Kalimat-kalimat itulah yang menyadarkan aku di sepotong senja, setelah hiruk pikuk kerja mulai sirna dan ruangan yang ramai kembali tenang seolah ikut mendengarkan. Pembicaraan dua anak perempuan itu menguasai ruangan. Di antara tumpukan kertas tes, alat tulis dan deru halus suara pendingin udara yang membuat kami merasa lebih nyaman, kami berkelana pada banyak masa kehidupan. Dibuka dengan sebuah cerita lalu tentang kenaifanku sebagai manusia "tak pernah ingin tampak buruk" atau dengan kalimat lainnya adalah "selalu ingin tampak baik".
Ternyata kami sama, tak hanya aku yang begitu, atau setidaknya dulu kami sama. Entah dipengaruhi budaya atau ajaran keluarga, kami adalah contoh manusia yang ingin selalu tampak bagai malaikat. Senyum ceria, ramah, suka menolong, tidak membenci, serba bisa, pintar, mudah memaafkan, mengasihi setiap makhluk ciptaan-Nya dan yang lainnya, itulah yang ingin kami citrakan pada dunia. Namun setelah kami mampu memahami, dibalik semua hal itu telah tersembunyi kepedihan hati yang bersemayam di bagian gelapnya sisi kehidupan, sebuah bagian kehidupan yang tak ingin kami biarkan setiap orang menyadarinya.
Kepahitan yang ku telan, kemarahan yang ku pendam, rasa benci, iri dan bahkan dendam yang selalu ku redam, semua menyeruak dengan kalimat yang meluncur dari hati kakak cantik itu, "kamu bukan malaikat". Tersadar dari dunia fana ini, entah berapa lama aku menjalani hidup sedemikian rupa agar aku tampak hebat, tampak pintar, tampak perkasa dan tampak tangguh. Entah berapa lama aku menahan tangis, menyembunyikan air mata kepedihan, dan berusaha mengubahnya menjadi tawa, sebuah tawa semu yang tak sempurna. Tawa yang hanya berupa lengkungan bibir yang sempurna dengan sudut-sudut bibir mengarah ke tulang pipi namun tak disertai emosi. itulah tawa yang ku persembahkan kepada semua orang 6 tahun terakhir ini.
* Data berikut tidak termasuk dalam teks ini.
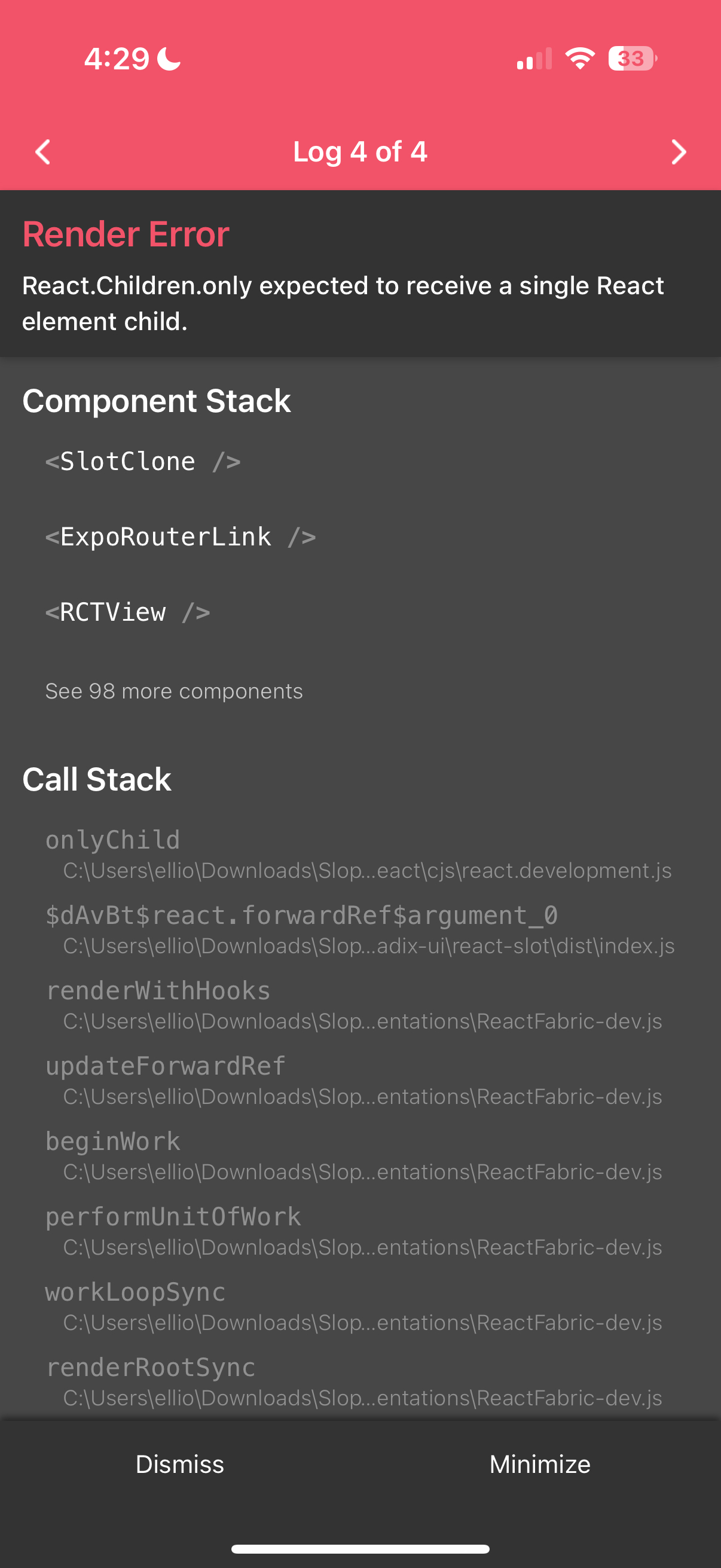This screenshot has height=1568, width=721.
Task: Open the beginWork stack frame
Action: coord(113,1140)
Manusia itu sempurna karena dapat berpikir, dapat berlaku sesuai kehendak dan dapat merasakan rasa. Tapi karena hal itu juga lah yang menjadikan manusia tidak sempurna. Manusia bisa merasa marah, bisa menangis dan bisa lemah, tak perduli seperti apa, Tuhan menyukai manusia yang apa adanya. Tuhan menginginkan manusia-Nya bersandar kepada-Nya. Jadilah manusia, manusia ciptaan Tuhan yang terbentuk oleh daging dan tulang, bukannya terbentuk oleh cahaya.